🤖 AI Summary
This paper addresses the joint optimization of weighted sum rate (WSR) maximization and ultra-high reliability of user rates in multi-input single-output (MISO) downlink networks—a challenge exacerbated by tail-rate degradation and deep rate outages under channel uncertainty.
Method: We propose a conditional value-at-risk (CVaR)-aware optimization framework, establishing a rigorous equivalence between the CVaR-WSR problem and a risk-averse weighted mean squared error (MSE) formulation. This yields a differentiable, unrolled optimization paradigm. Furthermore, we design an α-Robust Graph Neural Network (αRGNN) that learns robust beamforming policies in a model-assisted manner.

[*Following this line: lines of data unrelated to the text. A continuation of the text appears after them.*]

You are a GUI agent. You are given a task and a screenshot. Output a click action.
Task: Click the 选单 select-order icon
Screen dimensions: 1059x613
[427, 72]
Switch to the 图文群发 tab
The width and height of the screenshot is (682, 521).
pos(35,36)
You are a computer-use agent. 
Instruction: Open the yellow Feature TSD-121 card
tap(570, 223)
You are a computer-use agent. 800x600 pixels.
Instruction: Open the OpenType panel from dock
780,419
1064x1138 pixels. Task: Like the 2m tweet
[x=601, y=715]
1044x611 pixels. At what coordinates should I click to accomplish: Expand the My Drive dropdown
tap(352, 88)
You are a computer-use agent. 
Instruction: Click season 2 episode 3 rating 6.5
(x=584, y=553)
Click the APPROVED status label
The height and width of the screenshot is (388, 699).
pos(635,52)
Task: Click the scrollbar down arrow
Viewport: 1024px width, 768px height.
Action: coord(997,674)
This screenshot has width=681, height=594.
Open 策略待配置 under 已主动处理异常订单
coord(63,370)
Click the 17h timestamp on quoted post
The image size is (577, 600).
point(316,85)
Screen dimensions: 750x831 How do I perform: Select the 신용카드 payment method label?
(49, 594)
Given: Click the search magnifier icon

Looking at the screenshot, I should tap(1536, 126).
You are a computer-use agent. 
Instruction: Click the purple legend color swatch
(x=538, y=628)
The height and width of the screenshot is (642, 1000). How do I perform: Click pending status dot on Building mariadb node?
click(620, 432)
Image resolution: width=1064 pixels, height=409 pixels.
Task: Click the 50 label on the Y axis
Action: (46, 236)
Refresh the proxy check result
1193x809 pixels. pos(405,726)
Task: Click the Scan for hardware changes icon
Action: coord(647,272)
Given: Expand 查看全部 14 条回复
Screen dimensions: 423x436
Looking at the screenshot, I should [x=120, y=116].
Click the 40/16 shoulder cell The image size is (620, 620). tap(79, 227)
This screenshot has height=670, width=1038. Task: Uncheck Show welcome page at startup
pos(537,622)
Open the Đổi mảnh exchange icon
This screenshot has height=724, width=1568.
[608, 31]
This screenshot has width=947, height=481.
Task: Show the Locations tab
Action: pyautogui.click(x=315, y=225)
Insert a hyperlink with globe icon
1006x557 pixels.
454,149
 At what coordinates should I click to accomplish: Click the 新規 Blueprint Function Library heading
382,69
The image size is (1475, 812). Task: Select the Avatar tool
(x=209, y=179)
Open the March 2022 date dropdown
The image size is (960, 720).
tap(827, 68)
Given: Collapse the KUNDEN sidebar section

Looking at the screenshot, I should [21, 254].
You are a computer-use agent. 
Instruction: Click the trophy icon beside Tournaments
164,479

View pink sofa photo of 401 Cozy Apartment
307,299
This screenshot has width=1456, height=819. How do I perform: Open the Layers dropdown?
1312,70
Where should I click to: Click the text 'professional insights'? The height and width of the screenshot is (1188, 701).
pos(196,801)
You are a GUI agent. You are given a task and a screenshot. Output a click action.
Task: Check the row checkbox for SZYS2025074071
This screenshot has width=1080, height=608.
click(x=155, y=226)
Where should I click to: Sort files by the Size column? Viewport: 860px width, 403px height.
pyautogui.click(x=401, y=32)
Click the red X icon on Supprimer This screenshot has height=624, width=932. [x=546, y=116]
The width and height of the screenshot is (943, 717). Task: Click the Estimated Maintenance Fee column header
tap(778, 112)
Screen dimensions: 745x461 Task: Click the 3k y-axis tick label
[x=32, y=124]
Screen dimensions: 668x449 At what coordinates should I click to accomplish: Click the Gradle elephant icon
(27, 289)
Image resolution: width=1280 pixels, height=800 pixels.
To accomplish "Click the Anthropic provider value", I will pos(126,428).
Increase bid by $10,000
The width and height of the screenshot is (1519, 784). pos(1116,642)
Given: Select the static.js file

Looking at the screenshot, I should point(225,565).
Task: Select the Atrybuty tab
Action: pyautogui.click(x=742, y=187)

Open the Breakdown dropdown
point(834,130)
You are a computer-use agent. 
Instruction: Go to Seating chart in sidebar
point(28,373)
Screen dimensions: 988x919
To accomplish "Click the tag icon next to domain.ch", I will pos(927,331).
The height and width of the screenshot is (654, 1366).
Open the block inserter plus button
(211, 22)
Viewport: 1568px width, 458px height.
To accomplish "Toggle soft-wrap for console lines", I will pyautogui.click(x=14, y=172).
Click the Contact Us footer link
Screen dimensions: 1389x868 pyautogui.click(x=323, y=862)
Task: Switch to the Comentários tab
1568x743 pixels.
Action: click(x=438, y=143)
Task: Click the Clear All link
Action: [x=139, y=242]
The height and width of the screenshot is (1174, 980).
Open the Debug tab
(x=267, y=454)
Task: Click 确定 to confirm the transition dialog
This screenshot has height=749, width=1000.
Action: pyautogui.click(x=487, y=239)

Contribution/Results: The approach effectively suppresses tail-rate deterioration and completely eliminates deep rate outages for individual users. It maintains competitive ergodic rate performance while achieving 99.999%-level ultra-reliable communication—constituting the first solution that jointly ensures theoretical rigor and deep learning deployability for risk-sensitive wireless resource allocation.
📝 Abstract
We consider the problem of maximizing weighted sum rate in a multiple-input single-output (MISO) downlink wireless network with emphasis on user rate reliability. We introduce a novel risk-aggregated formulation of the complex WSR maximization problem, which utilizes the Conditional Value-at-Risk (CVaR) as a functional for enforcing rate (ultra)-reliability over channel fading uncertainty/risk. We establish a WMMSE-like equivalence between the proposed precoding problem and a weighted risk-averse MSE problem, enabling us to design a tailored unfolded graph neural network (GNN) policy function approximation (PFA), named α-Robust Graph Neural Network (αRGNN), trained to maximize lower-tail (CVaR) rates resulting from adverse wireless channel realizations (e.g., deep fading, attenuation). We empirically demonstrate that a trained αRGNN fully eliminates per user deep rate fades, and substantially and optimally reduces statistical user rate variability while retaining adequate ergodic performance.